Ordinary & Together vs Extraordinary & Alone [27:12]
Tessa expresses her fear of being ordinary and replaceable, which makes it difficult for her to relate to people. She feels stressed when someone relates to her, as it makes her feel less special. She faces a dilemma between being lonely and extraordinary or connected and ordinary, struggling to choose between the two.
Boredom / Loneliness / Breakdown of Self / Going to Therapy [30:07]
Tessa explains that boredom and loneliness drove her to therapy after experiencing a breakdown of self. She realized that her trauma was the cause of her suffering and that only she could make it better. She used to rely on others to take away the pain, but she realized that she had agency and could create change herself.
Disappointment in People / People Are Going to Fail You [32:35]
Tessa discusses her disappointment in people's inability to perfectly meet her needs. She always expected them to fail her, but she still got mad when they did. She realized that people are human and are going to meet her needs sometimes and not others. She is working on accepting this and finding the good in the world.
Struggling for Human Connection / Needing Evidence to Change [36:25]
Tessa wonders why she struggles to even want human connection, as it seems to go against the natural human desire for relatedness. She only does things when she sees evidence for how it will benefit her life or alleviate her suffering.

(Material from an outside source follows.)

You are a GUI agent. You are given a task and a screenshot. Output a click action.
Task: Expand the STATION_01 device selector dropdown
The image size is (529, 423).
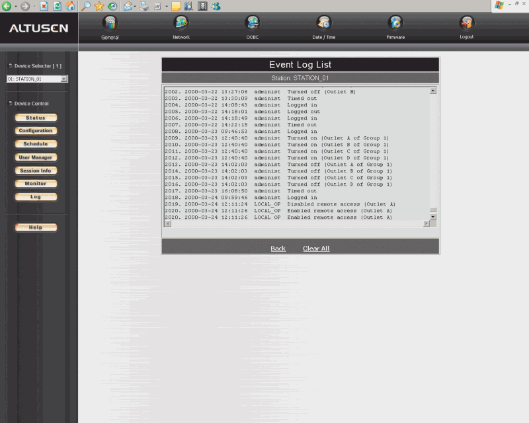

She seeks understanding and evidence for why it would be good to want connection with women or other people.
Dysregulated Self-Esteem / Tessa's Self-Defense [40:35]
The psychologist suggests that some of Tessa's core issues are around self-esteem, which triggers a defensive reaction from Tessa. She clarifies that she doesn't hate herself and wants to separate her trauma from her self-perception. The psychologist reframes it as dysregulated self-esteem, without judgment.
Wrapping Up / Having a Female Therapist / Trust Issues [46:07]
The psychologist suggests that having a female therapist could be useful for Tessa, as it would provide opportunities for mini exposures and address her trust issues. Tessa admits that having a woman point out her self-esteem issues was intense. She seeks a coping skill to believe people easier, but the psychologist explains that it's not a skill that can fix mistrust issues, but rather therapy.